金孝周は23日、米カリフォルニア州メンロパークのシャロンハイツG&CC(パー72)で行われた最終ラウンドで4バーディー、5ボギーの73(1オーバー)とした。それでも3日目までのリードを守り、通算16アンダーの272で、追い上げたネリー・コルダ(28、米国、15アンダー)を1打差で振り切った。今季初勝利で、ツアー通算8勝目。優勝は昨年3月のフォード選手権以来、1年ぶりとなる。
大会スポンサーは変わったが、金孝周はツアー参戦初年の2015年、この大会で初優勝を果たしている。当時の優勝賞金22万5000ドルから倍増した45万ドル(約6億8300万ウォン)を手にし、「ルーキー時に初優勝した大会で再び勝てて、より意味がある。同じ大会で2度優勝できたことを誇りに思う」と語った。
結果は甘美だったが、優勝までの道のりは平坦ではなかった。3日目まで一度も首位を譲らなかった金孝周は、最終日の開始時点で2位コルダに5打差をつけていた。ワイヤー・トゥ・ワイヤー優勝が濃厚とみられていた。
しかし序盤からショットが乱れ、スコアを伸ばせなかった。前半9ホールは2バーディーと2ボギーで足踏みした。一方、前半だけで4打を縮めたコルダは10番(パー5)のバーディーで首位に並んだ。
危機のたびに金孝周を救ったのは「絵に描いたような」ウェッジショットだった。1打リードで迎えた13番(パー3)、ティーショットをグリーン奥へ大きく外してピンチを迎えたが、ウェッジで放った第2打がピンに当たり、パーセーブに成功した。17番(パー3)でもティーショットが深いラフに入ったが、見事なウェッジでパーを守った。金孝周は「全体的にショットは良くなかったけど、後半の2つのパー3でパーセーブできたことで優勝を守れた。得意のウェッジが決まってうれしい」と話した。
一方、猛追していたコルダは12番(パー4)と17番で比較的短いパーパットを外し、いずれもボギーとして逆転を逃した。「悔しいが、これがゴルフだ」と振り返った。
30代に入り、むしろ全盛期の力を取り戻した金孝周は、複数回優勝にも意欲を見せる。26日からアリゾナ州フェニックスのワールウィンドGCで開かれるフォード選手権に、前回王者として出場する。
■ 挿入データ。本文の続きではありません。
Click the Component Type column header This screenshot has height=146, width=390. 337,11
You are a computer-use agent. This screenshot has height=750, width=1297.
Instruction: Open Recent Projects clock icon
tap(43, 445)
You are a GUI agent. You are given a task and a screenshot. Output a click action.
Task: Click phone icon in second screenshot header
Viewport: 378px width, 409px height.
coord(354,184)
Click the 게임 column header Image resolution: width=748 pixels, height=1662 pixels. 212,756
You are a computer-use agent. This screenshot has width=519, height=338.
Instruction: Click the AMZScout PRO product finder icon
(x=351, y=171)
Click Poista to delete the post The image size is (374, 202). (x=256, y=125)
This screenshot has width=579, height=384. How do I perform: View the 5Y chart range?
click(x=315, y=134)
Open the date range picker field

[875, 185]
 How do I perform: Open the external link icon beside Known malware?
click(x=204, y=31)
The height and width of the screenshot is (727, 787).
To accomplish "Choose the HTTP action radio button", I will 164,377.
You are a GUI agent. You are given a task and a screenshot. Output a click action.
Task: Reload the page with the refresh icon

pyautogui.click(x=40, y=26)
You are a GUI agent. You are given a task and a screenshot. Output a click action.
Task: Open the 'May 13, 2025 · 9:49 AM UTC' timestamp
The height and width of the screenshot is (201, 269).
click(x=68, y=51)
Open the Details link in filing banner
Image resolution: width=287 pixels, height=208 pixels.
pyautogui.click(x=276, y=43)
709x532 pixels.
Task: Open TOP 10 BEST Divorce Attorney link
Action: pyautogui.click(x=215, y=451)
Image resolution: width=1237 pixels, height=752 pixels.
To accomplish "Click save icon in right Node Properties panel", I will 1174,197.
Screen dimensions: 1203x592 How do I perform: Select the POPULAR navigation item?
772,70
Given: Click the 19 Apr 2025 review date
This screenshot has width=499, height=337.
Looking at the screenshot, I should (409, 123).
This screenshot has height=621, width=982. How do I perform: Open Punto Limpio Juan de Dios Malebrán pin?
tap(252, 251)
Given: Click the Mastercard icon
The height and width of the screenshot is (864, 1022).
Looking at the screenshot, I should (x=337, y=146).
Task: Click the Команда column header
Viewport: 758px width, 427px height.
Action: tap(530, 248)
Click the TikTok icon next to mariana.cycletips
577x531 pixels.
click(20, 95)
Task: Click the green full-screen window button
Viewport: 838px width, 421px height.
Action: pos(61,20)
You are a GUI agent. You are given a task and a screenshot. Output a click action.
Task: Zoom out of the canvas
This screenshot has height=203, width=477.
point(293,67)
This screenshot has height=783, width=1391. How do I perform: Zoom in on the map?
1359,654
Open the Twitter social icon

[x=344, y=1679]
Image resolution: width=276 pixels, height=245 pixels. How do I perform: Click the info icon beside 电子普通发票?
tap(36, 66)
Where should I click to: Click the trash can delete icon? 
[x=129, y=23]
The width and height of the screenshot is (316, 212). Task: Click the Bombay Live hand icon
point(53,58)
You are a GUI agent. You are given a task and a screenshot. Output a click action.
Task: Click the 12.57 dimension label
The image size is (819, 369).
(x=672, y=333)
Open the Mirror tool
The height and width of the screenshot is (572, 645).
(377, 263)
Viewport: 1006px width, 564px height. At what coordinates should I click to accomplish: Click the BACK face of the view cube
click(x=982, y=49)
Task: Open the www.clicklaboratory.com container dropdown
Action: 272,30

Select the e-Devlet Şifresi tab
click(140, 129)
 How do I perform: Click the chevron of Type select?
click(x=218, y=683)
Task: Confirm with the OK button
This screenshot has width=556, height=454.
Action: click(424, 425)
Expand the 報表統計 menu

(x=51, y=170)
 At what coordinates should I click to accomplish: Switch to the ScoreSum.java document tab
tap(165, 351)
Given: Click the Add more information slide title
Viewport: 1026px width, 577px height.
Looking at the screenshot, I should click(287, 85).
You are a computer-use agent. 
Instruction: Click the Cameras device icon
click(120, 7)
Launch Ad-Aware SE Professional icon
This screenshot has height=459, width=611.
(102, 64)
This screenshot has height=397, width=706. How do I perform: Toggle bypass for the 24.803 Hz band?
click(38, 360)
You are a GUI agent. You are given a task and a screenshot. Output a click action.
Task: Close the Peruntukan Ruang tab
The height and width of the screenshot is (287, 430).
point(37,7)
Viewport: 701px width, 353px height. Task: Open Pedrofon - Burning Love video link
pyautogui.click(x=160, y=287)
同日、フロリダ州パームハーバーのイニスブルック・リゾート(パー71)で行われた米男子ツアーのバルスパー選手権では、任成宰(イム・ソンジェ、28)が通算8アンダーの276で4位タイに入った。第3ラウンドまで単独首位で、4年5カ月ぶりの優勝に迫ったが、最終日はバーディー2つに対し5ボギーと崩れ、優勝を逃した。それでも今季初のトップ10入りを果たし、4月のメジャー大会マスターズへ弾みをつけた。
優勝は通算11アンダーの273でマシュー・フィッツパトリック(32・英)が手にした。2023年4月以来、約3年ぶりのツアー3勝目で、賞金163万8000ドル(約24億6000万ウォン)を獲得した。